IOCL Bulk LPG Loading Halted Across South as Transporters Allege ₹50 Crore Pending Dues
Nearly 1,000 LPG tanker trucks suspend loading from Chennai, Palakkad, Thoothukudi, Mangaluru and Bengaluru

In a significant disruption to the bulk LPG logistics network of Indian Oil Corporation, nearly 1,000 LPG tanker trucks attached to the Corporation’s southern transportation grid suspended loading operations on Monday, alleging non-payment of transport bills, long-pending toll reimbursements and unexplained deductions under the newly awarded 2025-2030 transport contract amounting to nearly ₹50 crore.

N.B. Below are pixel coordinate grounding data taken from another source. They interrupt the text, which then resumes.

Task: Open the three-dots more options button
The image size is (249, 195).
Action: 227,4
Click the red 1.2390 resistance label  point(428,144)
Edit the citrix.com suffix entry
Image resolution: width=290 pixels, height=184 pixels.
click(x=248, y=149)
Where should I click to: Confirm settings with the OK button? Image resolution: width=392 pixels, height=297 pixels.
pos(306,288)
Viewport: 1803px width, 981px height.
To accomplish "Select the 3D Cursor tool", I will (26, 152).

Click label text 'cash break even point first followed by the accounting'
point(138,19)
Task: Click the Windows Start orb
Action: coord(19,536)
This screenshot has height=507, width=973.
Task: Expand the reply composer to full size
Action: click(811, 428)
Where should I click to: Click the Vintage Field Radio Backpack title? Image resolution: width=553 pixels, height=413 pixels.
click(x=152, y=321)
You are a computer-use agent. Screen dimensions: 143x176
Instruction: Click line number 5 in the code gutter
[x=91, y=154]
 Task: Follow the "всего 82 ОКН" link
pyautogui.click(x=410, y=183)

The coordinated suspension, led by the Southern Region Bulk LPG Transport Owners’ Association, has directly impacted LPG loading from major IndianOil-linked supply locations in Chennai, Palakkad, Thoothukudi, Mangaluru and Bengaluru to bottling plants spread across southern India. IndianOil operates one of the country’s largest LPG distribution ecosystems with around 100 LPG bottling plants and an extensive nationwide Indane delivery network, making uninterrupted road tanker movement a critical component of domestic LPG replenishment.
Each bulk tanker deployed in this chain carries approximately 18 tonnes of Liquefied Petroleum Gas, and transporters say the halt has the potential to disturb refill scheduling at multiple bottling units if the impasse is not resolved on an urgent basis.

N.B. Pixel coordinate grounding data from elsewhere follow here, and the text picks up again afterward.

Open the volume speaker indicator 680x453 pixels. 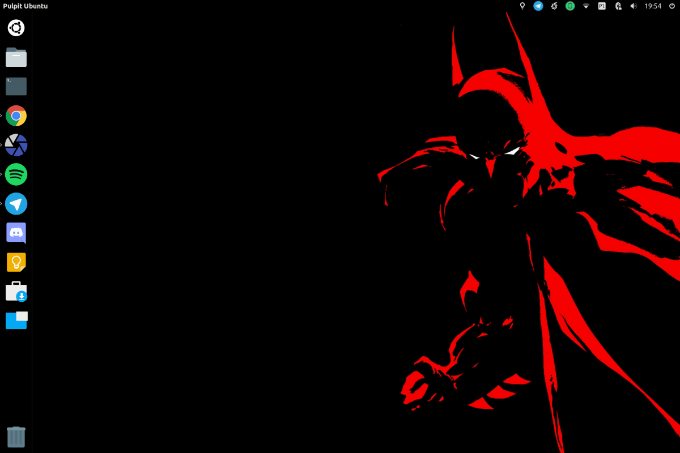pyautogui.click(x=634, y=6)
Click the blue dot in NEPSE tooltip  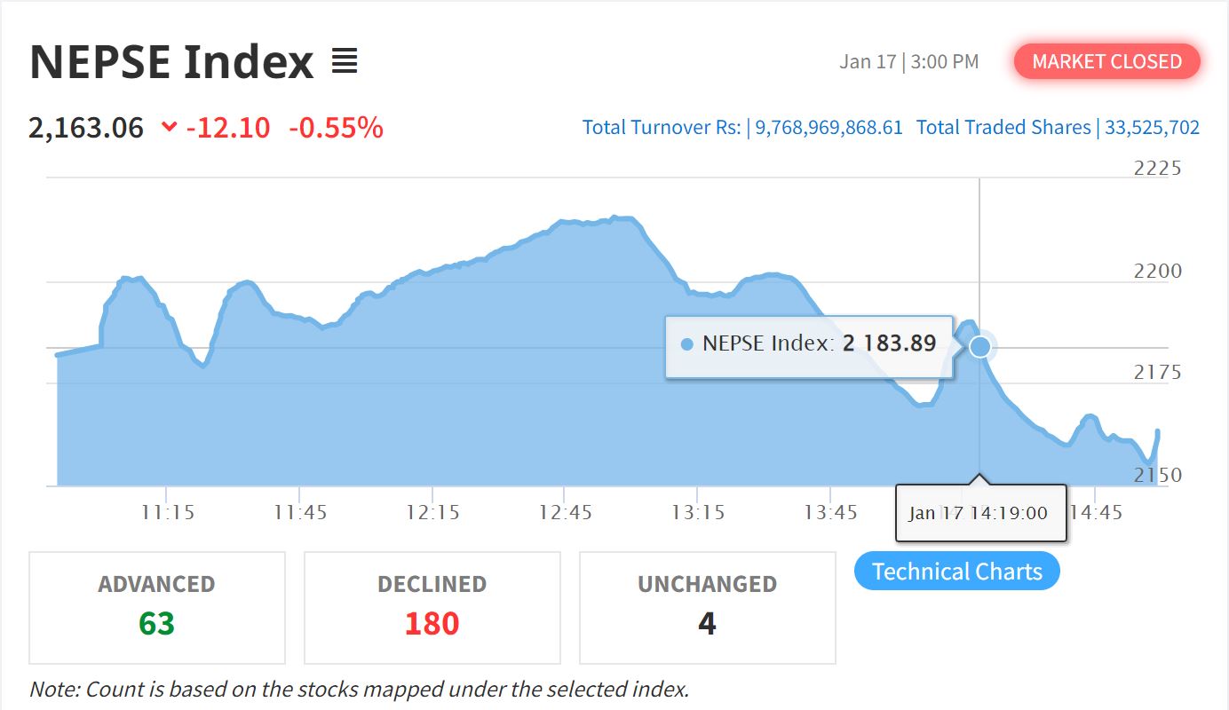click(686, 344)
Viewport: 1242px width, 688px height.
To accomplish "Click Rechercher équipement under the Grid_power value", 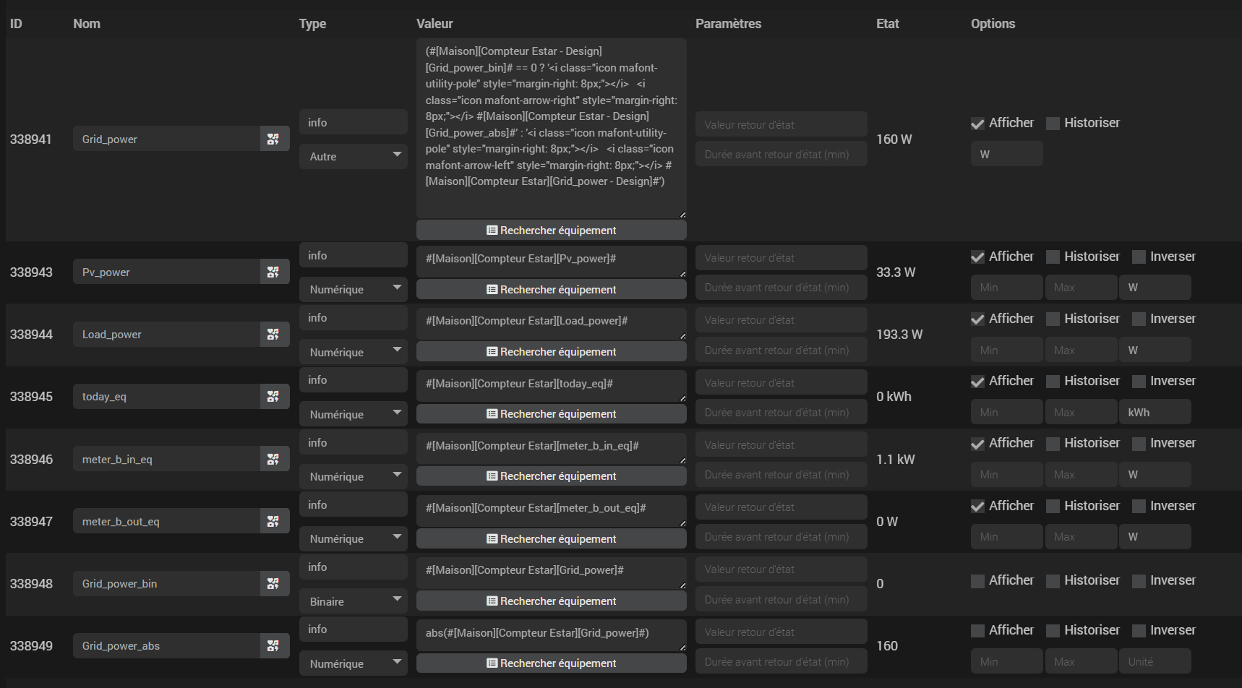I will pyautogui.click(x=551, y=231).
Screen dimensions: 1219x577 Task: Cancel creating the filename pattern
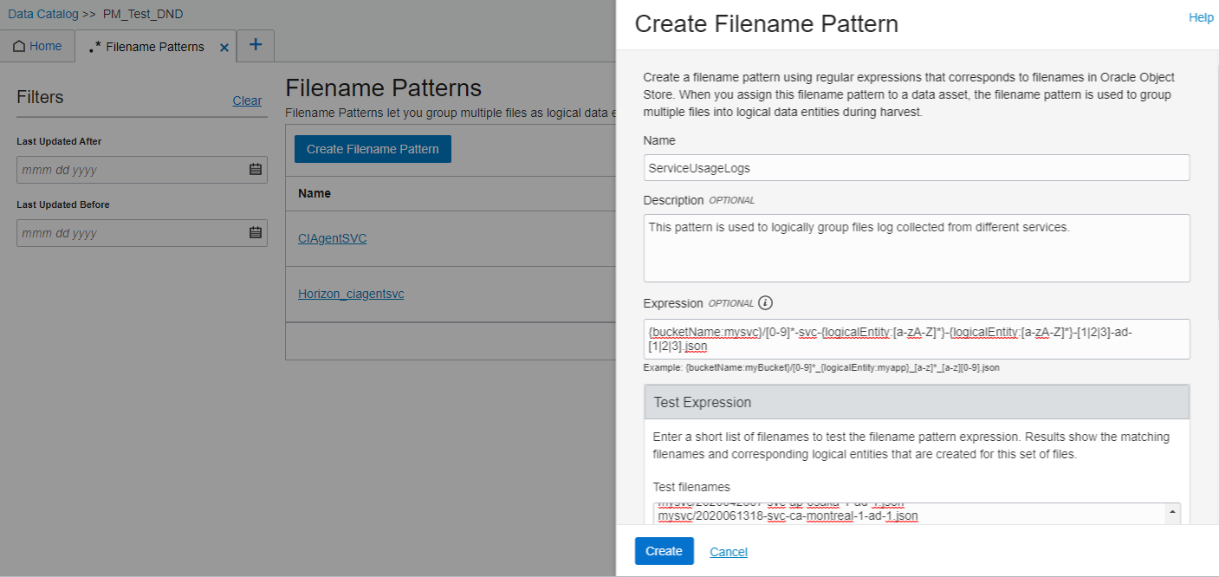pos(729,552)
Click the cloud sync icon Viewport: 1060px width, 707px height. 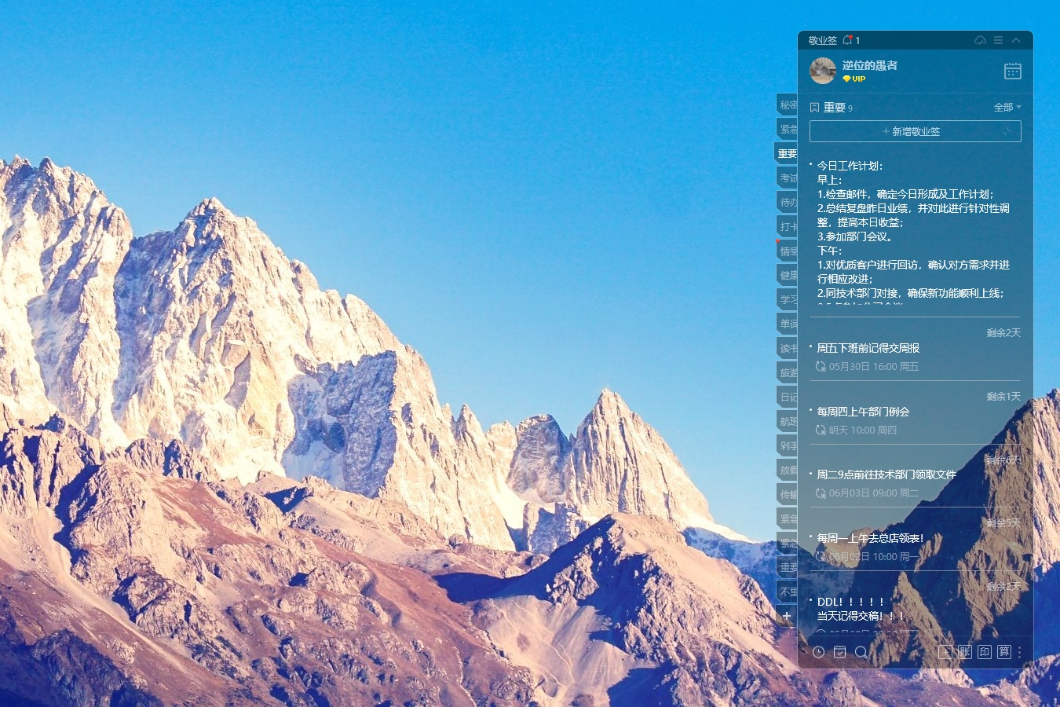point(980,40)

Association Alleges Long Pending Freight Payments, Toll Claims
According to office bearers of the association, transport operators had formally met senior IndianOil officials on April 9 and submitted a detailed grievance memorandum highlighting delayed trip payments, toll reimbursement claims pending for nearly five years, and substantial deductions ranging from ₹10 lakh to ₹18 lakh per transporter under the fresh transportation agreement.
However, the association has alleged that despite repeated representations, no effective remedial action has been taken by the Corporation.

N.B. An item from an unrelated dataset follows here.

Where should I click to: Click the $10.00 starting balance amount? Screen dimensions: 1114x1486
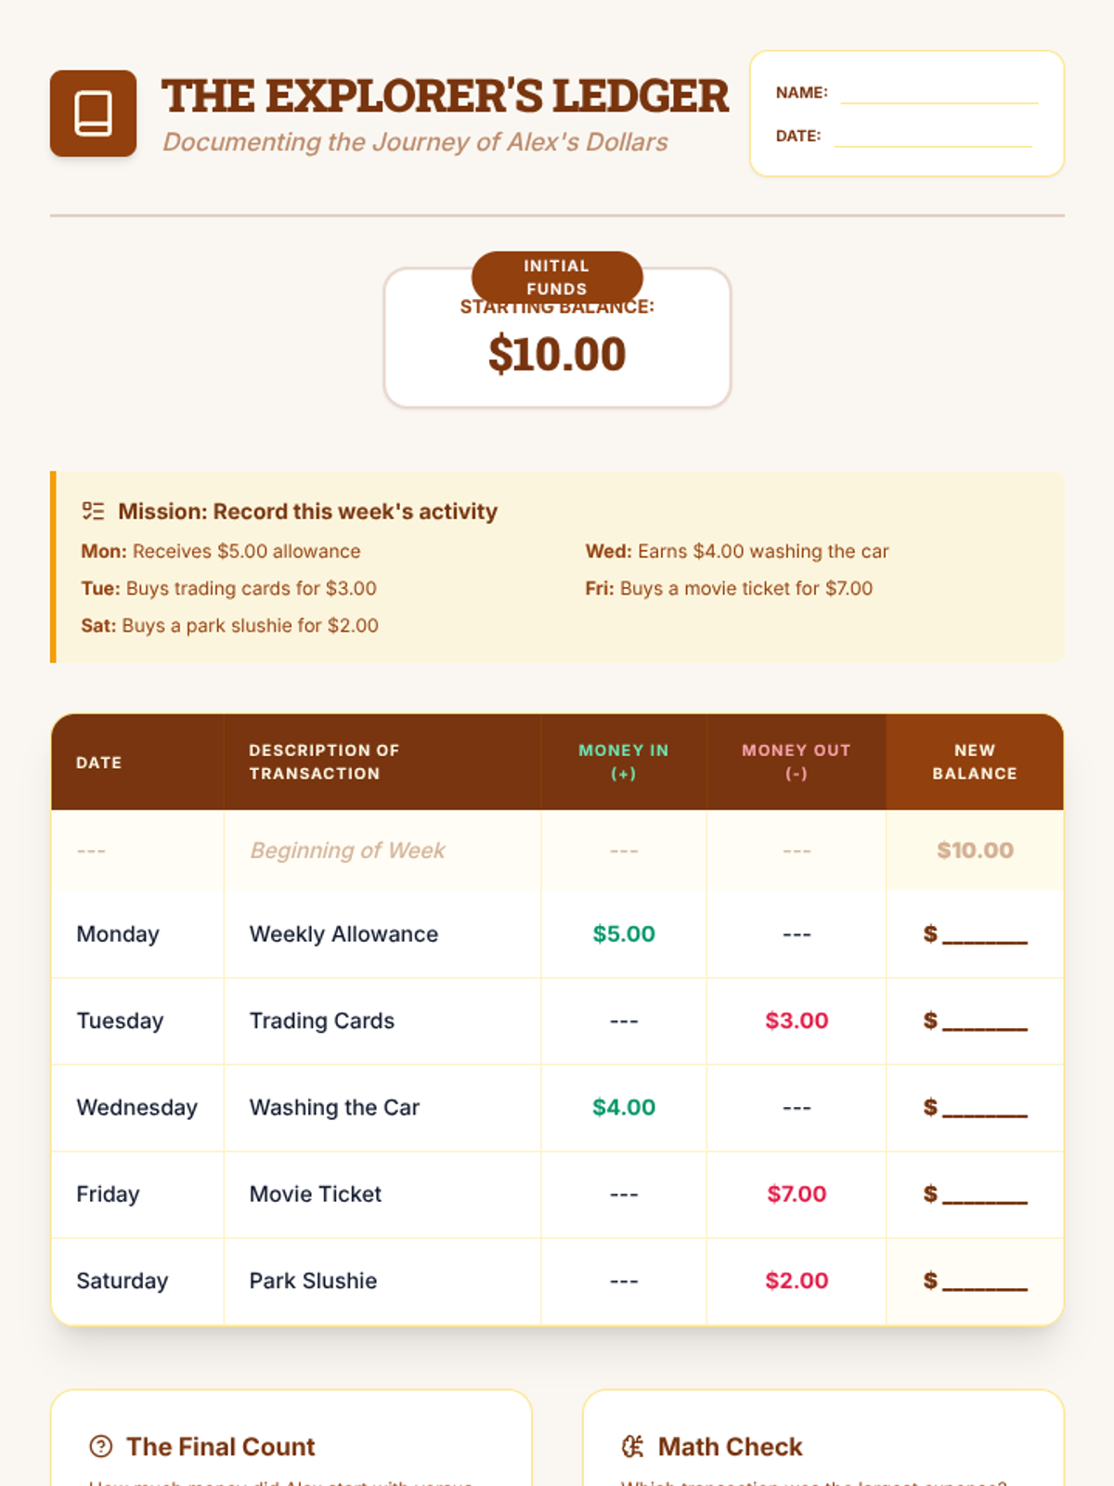[x=557, y=355]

Transporters further claim that several recoveries were made citing discrepancies linked to bank guarantee submissions and financial documentation. They contend that such deductions were carried out without prior communication, without providing an opportunity for rectification, and without transparent explanation from IndianOil’s finance wing.
“The issue appears to be more of an internal finance department mismatch than transporter default. In such circumstances, unilateral withholding of legitimate operating payments has pushed the fleet into a financial deadlock,” an office bearer of the association said.
₹60,000 Working Capital Per Trip Becoming Unsustainable
Sources in the transporter body said that running a long-haul LPG tanker over an average 1,000-km route requires an upfront working capital of nearly ₹60,000 per trip towards diesel, driver wages, toll charges, statutory permits, maintenance and emergency compliance expenditure.
With freight receivables delayed and toll claims blocked, many fleet owners have reportedly reached a point where further operations are commercially unviable.
The association has now sought:
- immediate release of all pending transport bills,
- settlement of accumulated toll reimbursements,
- refund of deducted amounts,
- and written clarification on all bank guarantee-linked financial recoveries.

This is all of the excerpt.